Text Pre-processing for text-embedding-ada-002

Hello Community

What techniques did you use for pre-processing, what works the best in terms of contextual understanding.
Right now i’m:

-lowering all the text
-removing punctuations
-removing numbers
-removing multiple whitespace/removing newlines
-removing special characters

From my experience removing stop words do not favor the results.
lemmatizing words especially.

now this could probably vary from use-case.
My specific use case is to score documents, but some have little distinction so it needs to be able to maximize contextual meaning.

I have some thoughts.

  1. Do as little pre-processing as possible.
  2. Removing punctuation can drastically change the meaning of text and the point of embeddings is to enable semantic search.
  3. Numbers are important.
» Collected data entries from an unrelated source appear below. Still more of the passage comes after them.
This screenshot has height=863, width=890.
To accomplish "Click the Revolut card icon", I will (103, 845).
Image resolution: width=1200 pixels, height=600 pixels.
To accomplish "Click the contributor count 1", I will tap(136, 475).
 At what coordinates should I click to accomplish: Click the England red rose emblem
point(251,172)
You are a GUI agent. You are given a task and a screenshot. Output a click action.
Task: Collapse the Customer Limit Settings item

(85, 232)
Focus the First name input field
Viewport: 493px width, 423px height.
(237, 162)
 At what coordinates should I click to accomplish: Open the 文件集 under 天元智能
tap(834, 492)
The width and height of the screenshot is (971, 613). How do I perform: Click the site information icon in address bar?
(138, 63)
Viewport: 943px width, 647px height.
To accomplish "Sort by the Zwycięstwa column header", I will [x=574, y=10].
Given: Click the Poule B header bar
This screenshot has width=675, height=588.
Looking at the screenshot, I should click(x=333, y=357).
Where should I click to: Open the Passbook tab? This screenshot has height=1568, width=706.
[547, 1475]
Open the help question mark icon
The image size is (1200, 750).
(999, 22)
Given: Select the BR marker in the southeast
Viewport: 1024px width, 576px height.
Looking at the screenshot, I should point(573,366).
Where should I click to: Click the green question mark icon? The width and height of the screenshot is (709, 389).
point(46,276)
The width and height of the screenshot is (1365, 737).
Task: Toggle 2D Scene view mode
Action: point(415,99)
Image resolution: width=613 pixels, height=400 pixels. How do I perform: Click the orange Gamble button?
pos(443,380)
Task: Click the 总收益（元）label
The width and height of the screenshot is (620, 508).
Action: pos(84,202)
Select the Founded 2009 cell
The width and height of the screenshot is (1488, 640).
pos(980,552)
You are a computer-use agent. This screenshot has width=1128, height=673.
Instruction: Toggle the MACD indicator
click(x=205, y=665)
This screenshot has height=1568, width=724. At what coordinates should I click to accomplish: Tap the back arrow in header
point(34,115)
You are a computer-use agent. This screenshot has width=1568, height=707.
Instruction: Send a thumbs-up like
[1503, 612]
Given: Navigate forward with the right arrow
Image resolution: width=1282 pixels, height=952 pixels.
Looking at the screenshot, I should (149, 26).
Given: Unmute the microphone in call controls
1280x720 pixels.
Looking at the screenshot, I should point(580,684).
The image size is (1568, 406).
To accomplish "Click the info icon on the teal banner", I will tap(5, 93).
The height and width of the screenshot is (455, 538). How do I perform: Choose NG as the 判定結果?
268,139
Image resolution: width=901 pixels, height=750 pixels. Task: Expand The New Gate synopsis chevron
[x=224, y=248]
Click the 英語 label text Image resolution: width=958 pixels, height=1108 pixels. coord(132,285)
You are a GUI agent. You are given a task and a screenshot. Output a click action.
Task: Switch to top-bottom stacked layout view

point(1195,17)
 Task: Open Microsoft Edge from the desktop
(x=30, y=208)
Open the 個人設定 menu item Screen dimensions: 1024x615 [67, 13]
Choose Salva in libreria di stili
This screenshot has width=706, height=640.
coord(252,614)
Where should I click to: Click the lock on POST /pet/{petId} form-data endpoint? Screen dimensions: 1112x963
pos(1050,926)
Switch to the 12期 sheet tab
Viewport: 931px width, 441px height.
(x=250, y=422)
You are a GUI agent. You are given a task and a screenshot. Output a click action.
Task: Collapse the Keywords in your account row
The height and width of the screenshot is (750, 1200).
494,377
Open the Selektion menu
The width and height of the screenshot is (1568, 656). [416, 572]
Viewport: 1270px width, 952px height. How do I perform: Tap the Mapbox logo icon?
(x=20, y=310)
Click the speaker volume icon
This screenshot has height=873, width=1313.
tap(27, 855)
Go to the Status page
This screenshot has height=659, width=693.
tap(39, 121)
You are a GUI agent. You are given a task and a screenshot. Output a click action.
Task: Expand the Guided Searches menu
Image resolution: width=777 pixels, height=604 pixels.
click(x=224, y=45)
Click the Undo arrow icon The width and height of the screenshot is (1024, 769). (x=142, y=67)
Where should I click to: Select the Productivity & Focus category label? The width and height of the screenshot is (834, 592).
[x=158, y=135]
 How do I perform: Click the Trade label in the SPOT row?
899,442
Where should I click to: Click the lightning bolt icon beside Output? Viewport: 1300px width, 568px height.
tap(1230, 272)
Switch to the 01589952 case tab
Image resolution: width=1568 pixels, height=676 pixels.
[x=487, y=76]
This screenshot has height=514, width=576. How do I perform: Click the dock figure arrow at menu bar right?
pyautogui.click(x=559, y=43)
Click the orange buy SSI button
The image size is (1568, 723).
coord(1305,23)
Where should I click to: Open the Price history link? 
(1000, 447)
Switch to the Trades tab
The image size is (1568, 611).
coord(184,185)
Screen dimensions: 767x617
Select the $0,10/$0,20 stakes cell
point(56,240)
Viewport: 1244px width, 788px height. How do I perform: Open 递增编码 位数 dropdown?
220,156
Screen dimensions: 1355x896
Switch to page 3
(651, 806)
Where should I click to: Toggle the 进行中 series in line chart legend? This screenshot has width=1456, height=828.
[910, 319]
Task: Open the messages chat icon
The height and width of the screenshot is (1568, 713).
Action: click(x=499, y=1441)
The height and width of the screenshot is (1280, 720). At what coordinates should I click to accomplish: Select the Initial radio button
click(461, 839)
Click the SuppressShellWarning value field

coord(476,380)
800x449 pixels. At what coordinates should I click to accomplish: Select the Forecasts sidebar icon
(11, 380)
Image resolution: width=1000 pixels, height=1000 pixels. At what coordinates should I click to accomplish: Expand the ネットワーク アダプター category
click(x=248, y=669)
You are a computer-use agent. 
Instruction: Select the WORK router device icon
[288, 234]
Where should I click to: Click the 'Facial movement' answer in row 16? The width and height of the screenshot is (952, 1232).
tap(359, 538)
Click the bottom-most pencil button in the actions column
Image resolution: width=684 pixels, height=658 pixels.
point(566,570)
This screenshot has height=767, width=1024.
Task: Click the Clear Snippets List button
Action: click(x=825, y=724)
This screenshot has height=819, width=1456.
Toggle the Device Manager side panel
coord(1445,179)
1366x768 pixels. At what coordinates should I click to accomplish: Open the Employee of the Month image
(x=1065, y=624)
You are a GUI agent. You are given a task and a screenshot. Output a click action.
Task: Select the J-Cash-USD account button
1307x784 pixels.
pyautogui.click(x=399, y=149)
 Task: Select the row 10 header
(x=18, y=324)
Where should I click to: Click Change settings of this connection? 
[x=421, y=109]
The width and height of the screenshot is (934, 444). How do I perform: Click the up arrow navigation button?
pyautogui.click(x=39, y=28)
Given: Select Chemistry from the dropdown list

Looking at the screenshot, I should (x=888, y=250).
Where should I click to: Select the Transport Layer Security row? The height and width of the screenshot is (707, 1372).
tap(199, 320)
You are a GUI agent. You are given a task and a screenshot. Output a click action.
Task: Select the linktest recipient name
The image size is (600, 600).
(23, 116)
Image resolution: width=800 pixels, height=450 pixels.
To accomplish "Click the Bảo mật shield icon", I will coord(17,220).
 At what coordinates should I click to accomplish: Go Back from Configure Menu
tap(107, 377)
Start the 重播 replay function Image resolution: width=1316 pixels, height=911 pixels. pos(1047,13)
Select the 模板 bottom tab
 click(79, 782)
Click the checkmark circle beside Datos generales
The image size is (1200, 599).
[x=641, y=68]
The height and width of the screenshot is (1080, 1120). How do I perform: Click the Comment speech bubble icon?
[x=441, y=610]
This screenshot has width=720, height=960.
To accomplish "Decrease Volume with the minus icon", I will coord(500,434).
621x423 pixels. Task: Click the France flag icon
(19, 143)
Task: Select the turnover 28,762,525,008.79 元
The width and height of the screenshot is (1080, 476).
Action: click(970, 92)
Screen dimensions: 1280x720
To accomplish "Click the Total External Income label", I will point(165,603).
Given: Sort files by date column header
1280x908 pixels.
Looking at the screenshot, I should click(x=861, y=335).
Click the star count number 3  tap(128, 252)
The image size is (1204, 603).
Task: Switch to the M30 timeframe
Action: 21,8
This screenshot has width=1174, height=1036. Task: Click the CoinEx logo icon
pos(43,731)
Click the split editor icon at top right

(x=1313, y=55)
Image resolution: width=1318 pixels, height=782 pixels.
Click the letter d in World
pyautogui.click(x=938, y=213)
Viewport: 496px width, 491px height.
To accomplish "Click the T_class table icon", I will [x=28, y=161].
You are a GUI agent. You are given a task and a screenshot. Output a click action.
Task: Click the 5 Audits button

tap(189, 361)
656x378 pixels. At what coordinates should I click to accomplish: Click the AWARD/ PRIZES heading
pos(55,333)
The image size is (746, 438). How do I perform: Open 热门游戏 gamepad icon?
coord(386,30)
For semantic search the values of the numbers aren’t very important, but their presence is. I wouldn’t remove them. You might consider replacing them with some type of placeholder value, say every significant digit is replaced with a 5 or something. But I think that’s more effort than it’s worth and I’m not convinced it is worth anything.

If you do any pre-processing at all, I would focus on ensuring everything has correct spelling, grammar, and punctuation.

If verbatim text in the embeddings isn’t critically important to you, something else you might consider doing is to augment your embeddings with a bunch of synthetic data. Basically, take whatever you’re embedding and have gpt-3.5-turbo or gpt-4 rewrite it a bunch of times with different goals. More verbose, more concise, executive summary, etc, then embed those as well. Keep in your database the original text, rewritten text, and the embedding. Then, when doing a search of the vector DB, you will have essentially increased the footprint of the thing you’re embedding making it easier to surface.

Also, if you’re working a lot with embeddings, I recommend using HyDE.